Ломая голову, что бы такое подарить человеку, у которого и так все есть, они придумали вручить ему огромный альбом со словами признательности и подписями всех выдающихся жителей города.
Нашлись добровольцы, разыскавшие этих знаменитостей. Нашлись и десятки на все согласных знаменитостей. Может ли владелец чего угодно, пусть даже хорошей репутации, не положить все, что у него есть, к ногам того, кто охраняет его право собственности?
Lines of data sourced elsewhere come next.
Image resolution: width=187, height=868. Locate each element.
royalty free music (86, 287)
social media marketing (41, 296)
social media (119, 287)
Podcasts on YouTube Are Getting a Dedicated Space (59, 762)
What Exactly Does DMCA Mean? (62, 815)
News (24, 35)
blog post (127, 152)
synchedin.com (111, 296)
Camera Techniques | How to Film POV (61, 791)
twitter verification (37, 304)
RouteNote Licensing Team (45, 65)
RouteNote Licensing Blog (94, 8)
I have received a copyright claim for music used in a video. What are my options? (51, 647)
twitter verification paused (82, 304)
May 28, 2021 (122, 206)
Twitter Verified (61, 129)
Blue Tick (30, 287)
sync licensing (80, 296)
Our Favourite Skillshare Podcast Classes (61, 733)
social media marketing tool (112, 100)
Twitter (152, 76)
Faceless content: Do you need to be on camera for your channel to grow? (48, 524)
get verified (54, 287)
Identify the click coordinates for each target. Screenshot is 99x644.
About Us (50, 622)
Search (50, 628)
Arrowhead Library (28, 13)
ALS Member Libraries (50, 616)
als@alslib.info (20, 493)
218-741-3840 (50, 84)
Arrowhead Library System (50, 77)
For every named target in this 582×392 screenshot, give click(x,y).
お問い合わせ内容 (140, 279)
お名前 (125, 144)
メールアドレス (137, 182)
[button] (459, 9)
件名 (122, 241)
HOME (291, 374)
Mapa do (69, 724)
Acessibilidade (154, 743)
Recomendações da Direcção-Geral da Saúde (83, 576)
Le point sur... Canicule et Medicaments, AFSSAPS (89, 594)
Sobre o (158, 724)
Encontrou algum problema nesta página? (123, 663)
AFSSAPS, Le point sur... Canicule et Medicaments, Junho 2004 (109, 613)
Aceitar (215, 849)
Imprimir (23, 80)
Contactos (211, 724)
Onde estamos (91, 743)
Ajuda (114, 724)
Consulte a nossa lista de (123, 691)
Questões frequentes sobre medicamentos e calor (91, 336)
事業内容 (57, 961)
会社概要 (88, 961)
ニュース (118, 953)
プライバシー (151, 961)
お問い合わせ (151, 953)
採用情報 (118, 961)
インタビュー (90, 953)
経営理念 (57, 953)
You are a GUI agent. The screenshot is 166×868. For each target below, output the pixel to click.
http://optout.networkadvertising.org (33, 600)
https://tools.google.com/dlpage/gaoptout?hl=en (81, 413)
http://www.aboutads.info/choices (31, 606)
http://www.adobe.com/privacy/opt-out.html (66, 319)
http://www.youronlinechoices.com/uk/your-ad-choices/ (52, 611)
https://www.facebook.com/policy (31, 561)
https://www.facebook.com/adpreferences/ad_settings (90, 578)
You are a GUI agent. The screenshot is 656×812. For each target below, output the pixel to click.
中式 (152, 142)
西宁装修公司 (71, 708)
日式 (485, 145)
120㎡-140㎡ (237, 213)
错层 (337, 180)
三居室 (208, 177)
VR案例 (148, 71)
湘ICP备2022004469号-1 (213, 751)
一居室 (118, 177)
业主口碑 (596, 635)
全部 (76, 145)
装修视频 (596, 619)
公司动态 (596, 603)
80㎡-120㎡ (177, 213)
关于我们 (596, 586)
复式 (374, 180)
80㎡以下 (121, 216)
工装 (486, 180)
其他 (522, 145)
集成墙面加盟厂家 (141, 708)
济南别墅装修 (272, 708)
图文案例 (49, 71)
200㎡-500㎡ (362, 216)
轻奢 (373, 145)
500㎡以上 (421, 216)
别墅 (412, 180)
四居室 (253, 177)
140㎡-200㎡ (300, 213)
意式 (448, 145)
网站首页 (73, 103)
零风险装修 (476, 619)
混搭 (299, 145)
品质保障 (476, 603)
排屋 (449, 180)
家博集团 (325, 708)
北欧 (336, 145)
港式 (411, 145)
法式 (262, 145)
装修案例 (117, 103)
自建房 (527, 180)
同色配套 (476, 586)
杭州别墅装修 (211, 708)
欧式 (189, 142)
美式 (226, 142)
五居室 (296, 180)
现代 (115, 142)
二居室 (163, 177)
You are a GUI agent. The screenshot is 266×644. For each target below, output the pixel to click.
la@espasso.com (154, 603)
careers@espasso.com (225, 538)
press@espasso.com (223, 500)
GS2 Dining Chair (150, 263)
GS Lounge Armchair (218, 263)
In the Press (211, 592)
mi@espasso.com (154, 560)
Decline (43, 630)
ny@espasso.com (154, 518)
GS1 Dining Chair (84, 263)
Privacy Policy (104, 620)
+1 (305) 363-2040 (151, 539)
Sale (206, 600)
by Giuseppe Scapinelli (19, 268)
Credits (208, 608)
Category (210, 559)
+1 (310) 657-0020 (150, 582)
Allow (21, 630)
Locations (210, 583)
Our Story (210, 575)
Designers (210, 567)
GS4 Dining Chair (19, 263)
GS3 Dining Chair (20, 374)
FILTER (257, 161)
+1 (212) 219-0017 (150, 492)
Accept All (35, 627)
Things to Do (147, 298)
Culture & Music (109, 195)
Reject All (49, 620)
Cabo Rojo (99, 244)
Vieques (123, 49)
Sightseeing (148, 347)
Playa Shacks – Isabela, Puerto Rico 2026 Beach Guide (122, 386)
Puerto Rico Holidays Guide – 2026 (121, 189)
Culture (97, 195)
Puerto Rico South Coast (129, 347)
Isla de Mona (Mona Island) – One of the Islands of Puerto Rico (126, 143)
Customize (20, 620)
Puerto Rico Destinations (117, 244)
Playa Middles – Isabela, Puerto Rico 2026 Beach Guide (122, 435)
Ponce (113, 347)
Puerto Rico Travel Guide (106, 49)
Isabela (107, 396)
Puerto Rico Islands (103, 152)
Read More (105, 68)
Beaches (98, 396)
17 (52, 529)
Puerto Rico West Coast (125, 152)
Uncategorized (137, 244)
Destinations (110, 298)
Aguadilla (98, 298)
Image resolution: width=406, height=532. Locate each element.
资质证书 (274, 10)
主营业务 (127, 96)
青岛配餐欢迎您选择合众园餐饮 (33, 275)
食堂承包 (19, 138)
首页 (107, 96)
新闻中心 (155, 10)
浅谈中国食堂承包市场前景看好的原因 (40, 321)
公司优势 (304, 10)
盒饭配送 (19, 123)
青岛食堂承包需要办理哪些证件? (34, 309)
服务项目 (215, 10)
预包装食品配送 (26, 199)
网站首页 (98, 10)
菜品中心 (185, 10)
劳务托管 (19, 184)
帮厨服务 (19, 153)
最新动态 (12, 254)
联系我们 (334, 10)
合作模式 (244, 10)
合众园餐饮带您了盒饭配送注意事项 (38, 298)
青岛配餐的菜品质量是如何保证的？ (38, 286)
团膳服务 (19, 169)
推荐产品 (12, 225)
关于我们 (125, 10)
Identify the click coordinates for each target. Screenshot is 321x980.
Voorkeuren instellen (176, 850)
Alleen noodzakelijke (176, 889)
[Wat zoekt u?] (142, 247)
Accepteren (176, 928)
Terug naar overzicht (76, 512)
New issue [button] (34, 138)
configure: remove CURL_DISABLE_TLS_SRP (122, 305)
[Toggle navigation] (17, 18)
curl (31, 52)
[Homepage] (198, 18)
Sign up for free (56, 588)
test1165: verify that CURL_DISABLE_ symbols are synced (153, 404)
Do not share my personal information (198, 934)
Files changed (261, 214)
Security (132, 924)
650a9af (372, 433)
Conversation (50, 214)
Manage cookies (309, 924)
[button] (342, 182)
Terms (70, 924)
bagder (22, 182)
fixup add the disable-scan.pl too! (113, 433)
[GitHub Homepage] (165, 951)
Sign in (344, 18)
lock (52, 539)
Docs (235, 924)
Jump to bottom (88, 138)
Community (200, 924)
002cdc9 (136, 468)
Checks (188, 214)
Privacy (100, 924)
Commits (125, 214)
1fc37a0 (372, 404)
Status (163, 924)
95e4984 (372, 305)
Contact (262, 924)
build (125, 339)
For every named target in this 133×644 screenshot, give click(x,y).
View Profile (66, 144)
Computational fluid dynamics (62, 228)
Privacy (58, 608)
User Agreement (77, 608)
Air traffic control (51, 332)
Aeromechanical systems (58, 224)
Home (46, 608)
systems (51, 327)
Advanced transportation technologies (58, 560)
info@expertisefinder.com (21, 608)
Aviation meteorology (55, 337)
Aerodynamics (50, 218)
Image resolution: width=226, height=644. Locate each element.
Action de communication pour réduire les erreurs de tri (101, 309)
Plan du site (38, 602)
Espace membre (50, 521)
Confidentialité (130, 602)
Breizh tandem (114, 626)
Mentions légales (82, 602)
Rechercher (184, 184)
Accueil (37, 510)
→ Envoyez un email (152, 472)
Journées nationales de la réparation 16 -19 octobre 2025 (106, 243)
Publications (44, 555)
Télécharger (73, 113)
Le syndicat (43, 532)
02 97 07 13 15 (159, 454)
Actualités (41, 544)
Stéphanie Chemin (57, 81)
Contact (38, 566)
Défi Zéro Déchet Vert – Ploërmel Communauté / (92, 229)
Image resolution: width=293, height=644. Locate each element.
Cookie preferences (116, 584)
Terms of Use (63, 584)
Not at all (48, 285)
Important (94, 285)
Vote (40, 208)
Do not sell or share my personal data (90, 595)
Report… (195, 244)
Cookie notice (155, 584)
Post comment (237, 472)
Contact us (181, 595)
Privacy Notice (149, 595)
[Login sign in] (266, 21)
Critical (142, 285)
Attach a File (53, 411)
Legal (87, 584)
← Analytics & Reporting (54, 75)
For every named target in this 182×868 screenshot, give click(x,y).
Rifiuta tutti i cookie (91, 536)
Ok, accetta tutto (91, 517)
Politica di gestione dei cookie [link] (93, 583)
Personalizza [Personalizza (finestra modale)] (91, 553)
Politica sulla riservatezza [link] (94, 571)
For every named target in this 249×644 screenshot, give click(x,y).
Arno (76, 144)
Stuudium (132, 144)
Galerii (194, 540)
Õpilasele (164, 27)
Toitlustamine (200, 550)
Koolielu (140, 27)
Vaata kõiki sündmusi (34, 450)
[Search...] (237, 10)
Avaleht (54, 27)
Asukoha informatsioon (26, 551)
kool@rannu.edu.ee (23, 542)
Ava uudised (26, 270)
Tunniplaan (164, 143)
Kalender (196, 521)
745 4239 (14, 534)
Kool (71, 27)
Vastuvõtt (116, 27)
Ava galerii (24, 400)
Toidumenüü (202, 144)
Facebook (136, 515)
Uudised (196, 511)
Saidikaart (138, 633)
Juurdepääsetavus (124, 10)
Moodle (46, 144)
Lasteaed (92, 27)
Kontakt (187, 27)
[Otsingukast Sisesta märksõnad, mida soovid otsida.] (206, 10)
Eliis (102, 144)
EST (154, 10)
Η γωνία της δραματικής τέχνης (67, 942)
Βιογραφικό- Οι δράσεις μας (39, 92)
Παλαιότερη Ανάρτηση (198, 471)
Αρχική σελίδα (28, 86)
Подписались все. Владельцы латифундий, которые нельзя объехать за один день даже на поезде, владельцы фабрик, на которых рабочие вкалывали по восемнадцать часов в день, владельцы магазинов и доброго имени. Подписался тот, кто мог, и тот, кто не мог.
Доктору Куэнке альбом принесли уже до краев полный восхвалений и подписей именитых горожан. Никто даже не мог усомниться в человеке таких строгих правил и такой щедрой души, потрясающем диагносте, человеке настолько тонком, что ему было совестно брать плату за свой труд, человеке, единственное чудачество которого состояло в том, что он лечил бедных бесплатно.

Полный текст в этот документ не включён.